Questa sera al vertice di maggioranza si saprà se siamo di fronte ad una svolta reale o è solo un escamotage per passare il cerino ai «censori» dei conti italiani e poter dire che c’è un pregiudizio politico a Bruxelles dove trovare un compromesso è impossibile. Per il momento rimangono le parole di Matteo Salvini che apre alla possibilità di ridurre il deficit alla base della possibile procedura di infrazione. «Nessuno è attaccato al 2,4 per cento. Se c’è una manovra che fa crescere il Paese, può essere il 2,2, il 2,6, non è problema di decimali, è un problema di serietà e concretezza», dice all’Adnkrons. Poche ore dopo arriva quella che sembra un’apertura anche dei 5 Stelle. «Non difenderemo i numerini ma i cittadini. È essenziale che gli italiani possano trovare lavoro grazie al Reddito di cittadinanza e possano andare in pensione con quota 100. Queste misure e la platea individuata restano uguali», precisano fonti vicine a Luigi Di Maio.
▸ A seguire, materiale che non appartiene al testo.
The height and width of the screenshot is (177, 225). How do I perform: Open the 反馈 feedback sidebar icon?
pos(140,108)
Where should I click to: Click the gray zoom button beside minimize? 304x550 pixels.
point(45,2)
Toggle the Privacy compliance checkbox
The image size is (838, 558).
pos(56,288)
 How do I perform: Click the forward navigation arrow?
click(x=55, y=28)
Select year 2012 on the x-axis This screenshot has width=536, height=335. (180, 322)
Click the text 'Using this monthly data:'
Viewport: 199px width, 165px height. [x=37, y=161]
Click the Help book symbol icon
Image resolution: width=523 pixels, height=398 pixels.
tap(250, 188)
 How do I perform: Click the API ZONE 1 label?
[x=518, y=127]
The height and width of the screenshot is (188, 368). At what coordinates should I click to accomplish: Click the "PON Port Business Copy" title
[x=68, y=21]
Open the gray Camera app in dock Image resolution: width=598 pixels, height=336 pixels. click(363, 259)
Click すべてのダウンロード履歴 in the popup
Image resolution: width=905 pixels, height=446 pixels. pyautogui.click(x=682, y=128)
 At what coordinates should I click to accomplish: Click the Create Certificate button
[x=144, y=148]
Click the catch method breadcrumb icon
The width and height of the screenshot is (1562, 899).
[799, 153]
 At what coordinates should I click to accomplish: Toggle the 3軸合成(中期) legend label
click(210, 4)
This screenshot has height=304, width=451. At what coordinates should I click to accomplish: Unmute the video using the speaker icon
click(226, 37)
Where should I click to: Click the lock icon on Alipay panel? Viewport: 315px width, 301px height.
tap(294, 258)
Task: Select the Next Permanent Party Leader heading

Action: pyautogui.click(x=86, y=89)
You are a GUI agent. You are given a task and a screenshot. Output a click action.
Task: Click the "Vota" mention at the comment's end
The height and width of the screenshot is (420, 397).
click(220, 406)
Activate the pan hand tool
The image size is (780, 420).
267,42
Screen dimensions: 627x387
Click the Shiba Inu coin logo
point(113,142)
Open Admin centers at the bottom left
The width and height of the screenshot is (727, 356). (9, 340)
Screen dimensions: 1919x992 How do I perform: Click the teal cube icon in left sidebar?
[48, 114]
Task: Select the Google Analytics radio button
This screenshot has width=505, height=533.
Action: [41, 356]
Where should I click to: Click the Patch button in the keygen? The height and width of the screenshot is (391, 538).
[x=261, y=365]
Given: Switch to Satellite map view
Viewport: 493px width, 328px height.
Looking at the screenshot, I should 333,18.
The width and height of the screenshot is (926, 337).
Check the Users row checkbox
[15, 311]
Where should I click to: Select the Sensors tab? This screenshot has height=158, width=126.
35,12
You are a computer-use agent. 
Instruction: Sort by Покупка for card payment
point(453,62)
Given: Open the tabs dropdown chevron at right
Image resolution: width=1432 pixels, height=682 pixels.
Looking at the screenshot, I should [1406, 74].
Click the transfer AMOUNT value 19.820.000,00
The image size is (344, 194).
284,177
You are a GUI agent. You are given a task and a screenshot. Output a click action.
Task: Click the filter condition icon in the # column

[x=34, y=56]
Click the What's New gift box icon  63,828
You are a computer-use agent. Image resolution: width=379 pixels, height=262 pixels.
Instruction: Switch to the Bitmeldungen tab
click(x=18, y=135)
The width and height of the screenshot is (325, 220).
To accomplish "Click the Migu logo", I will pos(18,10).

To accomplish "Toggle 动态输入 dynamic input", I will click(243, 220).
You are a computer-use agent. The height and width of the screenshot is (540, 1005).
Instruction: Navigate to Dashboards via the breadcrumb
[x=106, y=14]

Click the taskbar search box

Il capo del M5S ieri ha avuto una serie di telefonate con il leader leghista e il premier Giuseppe Conte al quale è arrivato da parte dei due azionisti della maggioranza il riconosciuto per come sta gestendo la trattativa con la Commissione europea. Il presidente del Consiglio infatti è riuscito ad aprire un varco al dialogo. Sabato, alla cena con il presidente Jean-Claude Juncker e i commissari Pierre Moscovici e Aldis Dombrovskis, ha creato un clima di fiducia e di attenzione nei nostri confronti. Ma, tornato a Roma, Conte ha fatto presente ai suoi due vicepremier che senza un segnale concreto, tangibile, la procedura di infrazione si abbatterà sull’Italia senza tentennamenti e slittamenti. Non è escluso che si possa arrivare alle pesanti sanzioni economiche a carico dell’Italia in piena campagna elettorale. E a poco basterebbe la reazione di Salvini e Di Maio che pensano di utilizzare la sentenza di condanna di Bruxelles come ottimo pretesto per farsi una bella campagna elettorale.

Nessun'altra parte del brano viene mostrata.